# Data Analysis - Astorb Project
### M. Sébastien MASCHA & M. Pierre SAUVAGE
### M. Lucas MERCIER & M. Martin LABENNE
### ISEP Paris – November 5th, 2019
<br/>
<br/>

# Subject
### I Aim
The aim of this project is to perform a complete analysis of a real case data set. You will be
asked to work in groups of 4 to 5 students and to produce a pdf report containing a detailed
analysis of a data set of your choice.
Several data sets coming from various science fields will be at your disposal and you will have
to pick one before mid-November. Your final report shall be sent before midnight on January
17th

### II Expected work
In order to produce a good report, we strongly recommend you to follows all the steps
mentioned thereafter:
- First, you will have to familiarize yourself with the field from whence your data come.
The idea is that you should be able to understand and explain all the variables of your
set and be capable of grasping which type of data mining task is the most relevant for
this field and these data.
- For most data, you will have to start with a pre-processing step. This step may include:
re-formating your data, dealing with missing values, dealing with aberrant and outlier
values, grouping or deleting features, normalizing your data, etc.
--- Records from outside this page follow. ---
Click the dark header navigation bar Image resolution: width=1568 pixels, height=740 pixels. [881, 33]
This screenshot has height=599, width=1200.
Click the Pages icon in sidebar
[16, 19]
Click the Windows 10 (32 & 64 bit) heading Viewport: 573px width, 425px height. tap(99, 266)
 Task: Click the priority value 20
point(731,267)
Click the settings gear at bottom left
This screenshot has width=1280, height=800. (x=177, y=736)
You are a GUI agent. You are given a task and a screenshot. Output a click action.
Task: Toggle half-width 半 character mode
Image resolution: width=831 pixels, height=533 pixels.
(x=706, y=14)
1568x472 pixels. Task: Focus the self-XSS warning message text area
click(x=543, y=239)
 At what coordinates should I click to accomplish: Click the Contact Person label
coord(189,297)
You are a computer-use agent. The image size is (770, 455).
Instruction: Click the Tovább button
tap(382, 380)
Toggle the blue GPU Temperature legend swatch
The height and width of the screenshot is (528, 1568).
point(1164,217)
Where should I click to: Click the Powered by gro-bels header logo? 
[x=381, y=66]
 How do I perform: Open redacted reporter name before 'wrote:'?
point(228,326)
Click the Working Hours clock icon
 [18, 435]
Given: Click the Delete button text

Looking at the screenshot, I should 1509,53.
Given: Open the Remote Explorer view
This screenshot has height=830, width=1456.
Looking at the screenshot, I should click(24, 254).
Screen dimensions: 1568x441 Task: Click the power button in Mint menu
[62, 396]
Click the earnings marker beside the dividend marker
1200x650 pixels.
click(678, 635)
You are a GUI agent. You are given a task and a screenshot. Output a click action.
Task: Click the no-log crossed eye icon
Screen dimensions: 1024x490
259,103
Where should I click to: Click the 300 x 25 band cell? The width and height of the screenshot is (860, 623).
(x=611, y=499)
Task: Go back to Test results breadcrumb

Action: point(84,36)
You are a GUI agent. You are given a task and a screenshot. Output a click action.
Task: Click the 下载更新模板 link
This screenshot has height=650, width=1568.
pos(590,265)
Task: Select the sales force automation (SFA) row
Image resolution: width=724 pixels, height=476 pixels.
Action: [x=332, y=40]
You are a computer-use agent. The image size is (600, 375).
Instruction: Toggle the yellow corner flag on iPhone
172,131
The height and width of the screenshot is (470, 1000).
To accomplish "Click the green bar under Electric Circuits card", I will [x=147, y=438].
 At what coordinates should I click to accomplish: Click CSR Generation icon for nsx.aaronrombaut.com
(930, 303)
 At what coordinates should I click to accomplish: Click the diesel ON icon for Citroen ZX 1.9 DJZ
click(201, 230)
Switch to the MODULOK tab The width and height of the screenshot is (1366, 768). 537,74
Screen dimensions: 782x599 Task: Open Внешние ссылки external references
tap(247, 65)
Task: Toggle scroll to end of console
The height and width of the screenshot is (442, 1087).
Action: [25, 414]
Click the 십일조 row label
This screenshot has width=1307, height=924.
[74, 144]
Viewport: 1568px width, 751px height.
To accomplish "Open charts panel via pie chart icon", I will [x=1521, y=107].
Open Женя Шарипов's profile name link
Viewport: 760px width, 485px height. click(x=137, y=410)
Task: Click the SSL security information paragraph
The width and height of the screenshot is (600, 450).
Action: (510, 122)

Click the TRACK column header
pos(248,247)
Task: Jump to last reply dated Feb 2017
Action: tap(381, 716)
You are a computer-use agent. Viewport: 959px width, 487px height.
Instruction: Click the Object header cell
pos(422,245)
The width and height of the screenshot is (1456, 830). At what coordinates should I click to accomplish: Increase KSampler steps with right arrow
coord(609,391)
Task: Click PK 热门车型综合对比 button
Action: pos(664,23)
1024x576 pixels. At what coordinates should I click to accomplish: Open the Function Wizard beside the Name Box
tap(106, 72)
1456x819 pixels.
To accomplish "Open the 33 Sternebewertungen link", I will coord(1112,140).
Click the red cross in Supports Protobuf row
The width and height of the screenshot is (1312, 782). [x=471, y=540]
In the case of difficult
data set, you may also have to choose to work only on a subsample of your data or a
subsample of the features at your disposal.
- You may want to analyze the different descriptors of your data so that you can extract
interesting information about their distributions, their repartition and eventual
correlations between them.

- Depending on the type of data sets, you will have to either try to find interesting
structures and clusters in the data, or to highlight strong links between the variables,
build models allowing to detect the different classes in your data set, or building
predictive models from your data.
You will be required to provide a detailed account of these different analysis in your reports
including figures, statistical results, and your personal interpretation of all your results. 

### III Dataset
Introduction astorb.dat is an ASCII file of high-precision osculating orbital elements, ephemeris uncertainties, and some additional data for all the numbered asteroids and the vast majority of unnumbered asteroids (multi-apparition and single-apparition) for which it is possible to make reasonably determinate computations. It is currently about 52.4 Mb in size in its compressed form (astorb.dat.gz), 192.4 Mb in size when decompressed (astorb.dat), and contains 717962 orbits computed by me (Edward Bowell). Each orbit, based on astrometric observations downloaded from the Minor Planet Center, occupies one 266-column record. 

<br/>

___
# Part 0 - Import of libraries

This document has been done using python3.7 on Jupyter Notebook with docker and conda.
We will have uses of these librairies:

- Maths for sqrt, pi, exp
- Numpy to manipulate arrays
- Pandas to import csv
- Matplotlib to plot graphics
- Seaborn to make your charts prettier (built on top of Matplotlib)
- Scikit-Learn : tools for data mining and data analysis
- SciPy : a Python-based ecosystem of open-source software for mathematics, science, and engineering. 
- TensorFlow : develop and train ML models

In [12]:
# coding: utf-8

import os, sys

from math import sqrt,pi,exp
import numpy as np
import matplotlib.pyplot as plt
import pandas as pd
import seaborn as sns; sns.set()

import scipy
import sklearn
import tensorflow

print("SciPy version : " + scipy.__version__)
print("Scikit-Learn version : " + sklearn.__version__)
print("TensorFlow version : " + tensorflow.__version__)

# Import data
astorb_data_file = "/app/data/astorb.dat"
astorb_text_file = "/app/data/astorb.name.txt"
astorb_csv_file = "/app/data/astorb.csv"

'''
SciPy version : 1.3.1
Scikit-Learn version : 0.21.3
TensorFlow version : 2.0.0
'''

SciPy version : 1.3.1
Scikit-Learn version : 0.21.3
TensorFlow version : 2.0.0


'\nSciPy version : 1.3.1\nScikit-Learn version : 0.21.3\nTensorFlow version : 2.0.0\n'

<br/>
<br/>

___
# Part 1 - Getting the data
In this exercice, we study one of the most famous dataset : Astorb

astorb.dat is an ASCII file of high-precision osculating orbital elements, ephemeris uncertainties, and some additional data for all numbered asteroids and the majority of unnumbered asteroids (multi- and single-apparition).
### Problematics of astorb database :

(1) 	Asteroid number (blank if unnumbered).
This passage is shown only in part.